Thinker102 answerdeth, following an excerpt from the article: ********The warriors would not even know who their counterparts are. The only thing binding the participants together would be a shared belief—in the God of the Bible and our Christian civilization, in these United States, in strictly limited government and Free Enterprise, in the country that minded its own business; that walked softly but carried a big stick, where private property is sacrosanct.**********

Problem is, the closer you follow the bible, the more of a totalitarian state you wind up with.

The reasoning in this paragraph and some of the ones that follows seems very much like that behind the OK city bombing. Carried to the extent advocated, this creates a climate of fear for *everybody*, which ultimately destroys, not builds.

And…

…`Communists’? Uh…dead and gone with the cold war, at least in the US.

This guys diagnosis is off, and his proposed cure is worse than the disease.

elderly male followed with: This Screed reminds of certain aspects/requirements for a former job I held. The training, if one did not have it already, required one to write two essays: one, to slant or justify a certain position on a subject which would be given; two, then criticise or rebut that original position based upon a defined change in Policy. Put another way; justify ANY one position given to you then REWRITE the same thing based upon new instructions given to you. I’m sorry to say I was better at doing this than I would have liked to be, i.e., at the top of my form I could write Communistic crap almost as well as some of the Party Hacks.

I chimed in with: “I have argued that collectivism was (and is) fundamentally incompatible with the vision that undergirded this country’s founding. The New Deal, however,inoculated the federal Constitution with a kind of underground collectivist
mentality. The Constitution itself was transmuted into a significantly different document…1937…marks the triumph of our own socialist revolution…Politically, the belief in human perfectibility is another way of asserting that differences between the few and the many can, over time, be erased. That creed is a critical philosophical proposition underlying the New Deal. What is extraordinary is the way that thesis infiltrated and effected American constitutionalism over the next three-quarters of a century. Its effect was not simply to repudiate, both philosophically and in legal doctrine, the framers’ conception of humanity, but to cut away the very ground on which the Constitution rests… In the New Deal/Great Society era, a rule that was the polar opposite of the classical era of American law reigned.”

So saideth Janice Rogers Brown, one of the Judges in the middle of the current Filibuster fight in the Senate. (The looming ‘Nuclear Option vote’ — which is one to override a ruling of “What, are you joking?” by the Senate Parlimentarian on the question of whether a Judicial Filibuster is Unconstitution– were it to be done under a blind vote, would fail.)

1937 being the year the Supreme Court started ruling FDR’s programs Constitutional. (I believe there was a relatively dramatic shift by one of the Supreme Court Justices from generally holding the programs unconstitutional to holding them constitutional… pressured by the looming crisis over FDR’s fairly odious Court Packing Scheme — I don’t know… That probably is a good year for some to start in with the date that everything went to Hell and we became defacto Communists and the Court became “Activist Judges”. Probably sooner… Turn back the clock to the McKinnley Administration.)

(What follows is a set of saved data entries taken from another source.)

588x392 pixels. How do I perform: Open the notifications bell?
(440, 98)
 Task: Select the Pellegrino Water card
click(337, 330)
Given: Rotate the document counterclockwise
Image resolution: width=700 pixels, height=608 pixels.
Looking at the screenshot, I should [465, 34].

Uncle Blabby followed with: Mention the Rooseveltian threat to take the Court to 15 members and every Journalistic Protagonist?? will immediately thunder forth how because of this action THE PEOPLE TURNED AGAINST ROOSEVELT AND HIS PFOUL SCHEME PHALED! Crap! I say again, Crap! What actually happened is as you said, one of the Justices, a former Conservative, changed his vote to Roosevelt making the Court 5/4 in Roosevelts favor, the result being there was no longer any reason to “pack the court”. I have also forgotten what caused the Justice to switch his vote but it was BECAUSE of Roosevelt and something he influenced in someway. I remember seeing in an historical document somewhere, I’m too lazy to look it up again, a Newspaper headline reading, “A Switch in Five Saves Nine”, a pretty good headline, at that!

And elderly male finished with: He misquoted the phrase, it should read, “A Switch In Time Saves Nine”. Look in Public Choice, Springer, Vol 113, pages 301-304. Abstract Title reads, A Switch In Time Saves Nine, Institutions, Strategic Actors, and FDR’S Court-Packing Plan, by Carson, Jamie L. and Kleinerman, Benjamin A.

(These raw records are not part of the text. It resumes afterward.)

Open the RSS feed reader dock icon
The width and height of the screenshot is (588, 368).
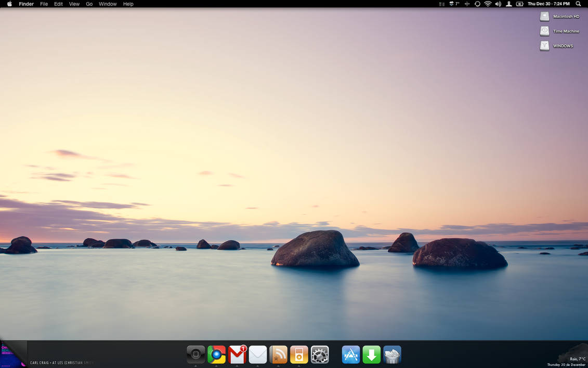pos(278,355)
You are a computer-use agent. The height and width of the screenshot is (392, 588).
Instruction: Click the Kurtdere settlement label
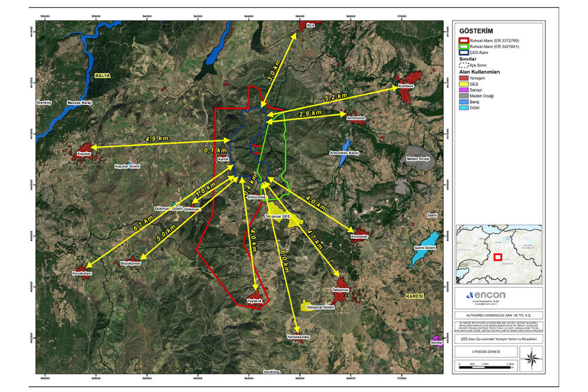point(406,86)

Lead-in as reads, “long heralded as a misuse of Presidential Power that nearly undermined our constitutional ….”

Then reads, “Using an analytic narrative framework, we offer an alternative theoretical account of the events and argue that Roosevelt used the proposal to obtain his immediate goal: a shift in policy direction of the Court. Our framework is supported with historical evidence suggesting that all of the actors… etc, etc.”

The Triumph of Centrism

Wednesday, May 25th, 2005

I’m weary of any victory of such an artifact as “Centrism”. It’s not to say that there is “nothing in the middle of the road but road kill”, but it is to say that too often a false metaphor has been foistered upon us altogether.

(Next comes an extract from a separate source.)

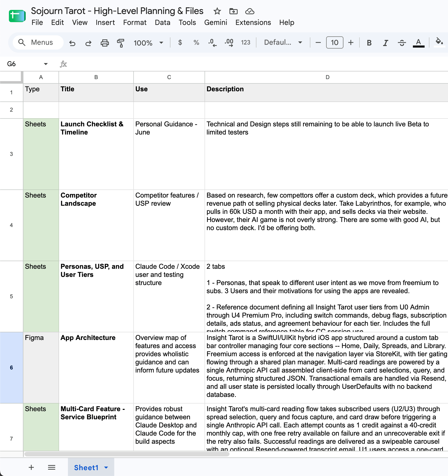Open the Extensions menu

253,23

The media loves the “Center”. But, to a great extent, they define what this point is. The public always loves to consider themselves right there … in the center… not too far left, not to far right, but oh-so-independant. Generally, they don’t really pay attention, and talking heads come out at you and chime out a “Center Ground” benefitting the powerful for the masses to stand in.

Oh, Compromise is good. You work to get the most acceptable part of the two competing sides, while limiting to the extent that you can what you consider the worst part of the other side. Settle on half a loaf with too many poppy-seeds instead of no loaf. Call this Moderation. Centrism, on the other hand, is a cynical game of constant calibration… which falls you to the point where the powers that be want you to be at.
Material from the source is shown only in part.